Alexander Payne’s Election manages to cram a razor-sharp and amazingly astute political satire into a high school comedy without losing the laughs. In her breakout role, Reese Witherspoon created a truly iconic character with the go-getting overachiever Tracy Flick.

Also, Adam already mentioned it briefly, but I need to toss an Honorable Mention to 10 Things I Hate About You for the sake of Mrs. Z, who will stop to watch it whenever she runs across it on television (which is not infrequently). I like it too.

Your Turn

Tell us your favorite high school comedies in the Comments.

19 comments

  1. I love every single movie mentioned in this week’s roundtable.
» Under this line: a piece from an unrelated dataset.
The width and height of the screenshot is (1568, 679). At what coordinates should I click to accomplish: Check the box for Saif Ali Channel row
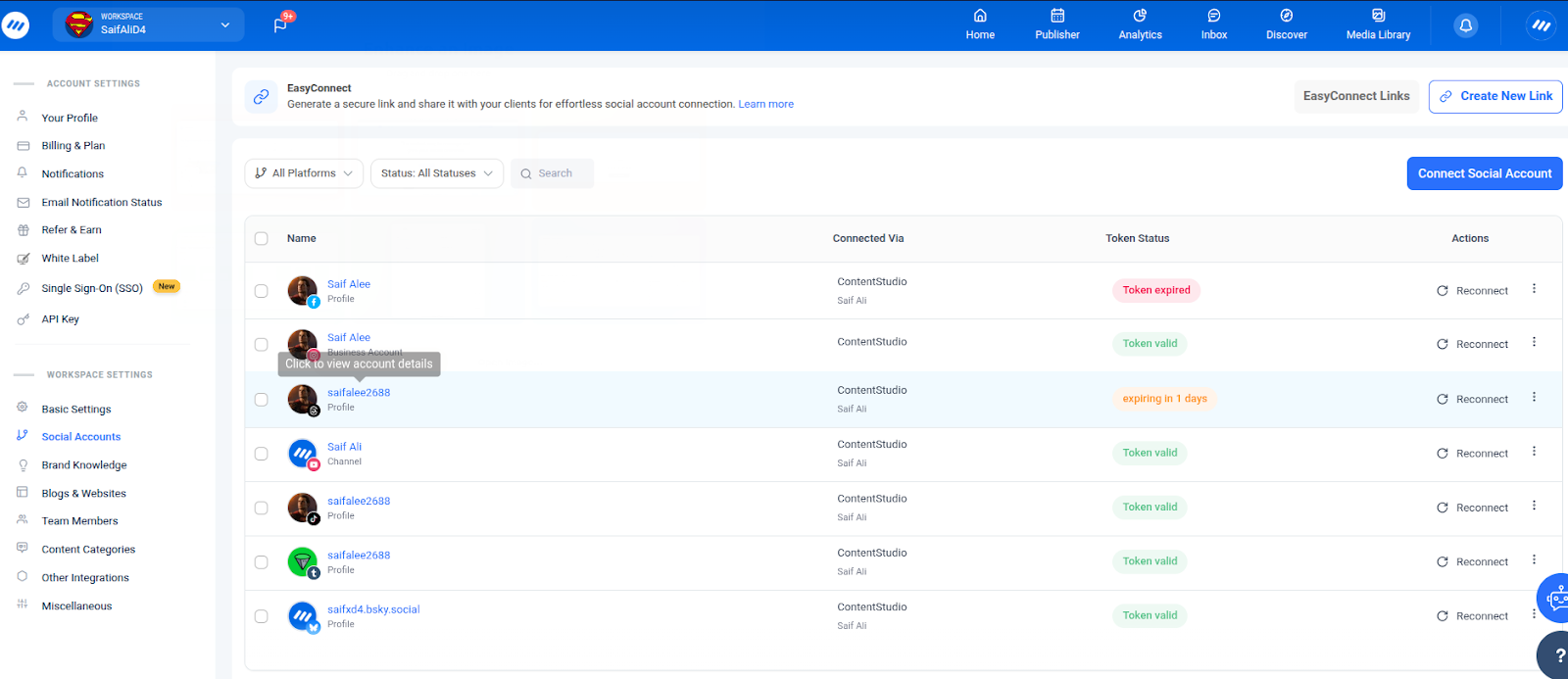(x=262, y=454)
    Personally, I’ve always had soft spots for Can’t Hardly Wait and She’s All That. Both were released theatrically just as I was graduating high school, so they seemed especially fitting. Mike Dexter. A-Man-Duh. PubePeronni Pizza. For me, there’s a whole lot of nostalgia in those two.

      • EM

        They’re also strongly verb-centric, some of them even being whole clauses. I’ve often been fascinated by the high incidence of complete sentences as titles in Frank Capra’s filmography: It’s a Wonderful Life, It Happened One Night, Mr. Smith Goes to Washington, Mr. Deeds Goes to Town, Meet John Doe, You Can’t Take It With You, etc.

  2. Timcharger

    I recently watched this high school movie, maybe somebody can help me remember it’s name. It stars this prep football guy in an all boys Catholic school in DC. It’s all about partying, boozing, ralphing, boofing. I think there was horror theme to this comedy, something in the plot about a devil’s triangle. This comedy made me laugh so hard, I may have blacked out watching it. I heard they might make a sequel, this time a police procedural involving the FBI.

  3. Chris B

    There’s a ton of classic picks I love but a more recent one I really enjoyed was The ‘Duff with Mae Whitman. It’s far better than most throwaway teen comedies with some genuine laughs. Check it out if u guys have’’t seen it.

  4. photogdave

    Of relatively recent releases I think Superbad is one of the best. It really captures the teenage need to get wasted and score…something that is probably a thing of the past now.
    Jonah Hill’s character’s overwhelming belief that he needs to get a girl drunk to be with him and the priority he places on getting alcohol really ring true from what I remember of those days and luckily the ending of the movie does a good job of busting that myth without losing the laughs.
    My nostalgia pick is Sixteen Candles. It’s more of a traditional high school comedy than The Breakfast Club and while maybe not as good a film, has more belly laughs and blatant T&A, which is what teenage boys wanna see!

  5. Charles Contreras

    Grease, American Graffiti and Dazed and Confused, in that order, I play those every summer and never get tired of them. Times were so much simpler back then.

  6. John M Burton Jr.

    I’ve always enjoyed “Three O’Clock High “. A nerd must face a bully at the end of the school day. Goofy and fun.

  7. Patsch

    For me it‘s gotta be „Ghost World“ – although technically it starts right after their high school graduation. I love that movie so much, and right after watching it for the first time my obsession with Scarlett Johansson must have begun. Great characters, funny as well and sad at the same time, so pessimistic yet optimistic at the same time… I‘ll probably have to watch it again sometime this werk

    Anf of course the first two American Pie movies and Superbad are always a save choice if you want to travel back in time and reminisce

  8. I’m amazed that Dazed and Confused hasn’t been mentioned. Not only my favorite high school comedy, one of my favorite movies of all times. I could watch it weekly if I had time.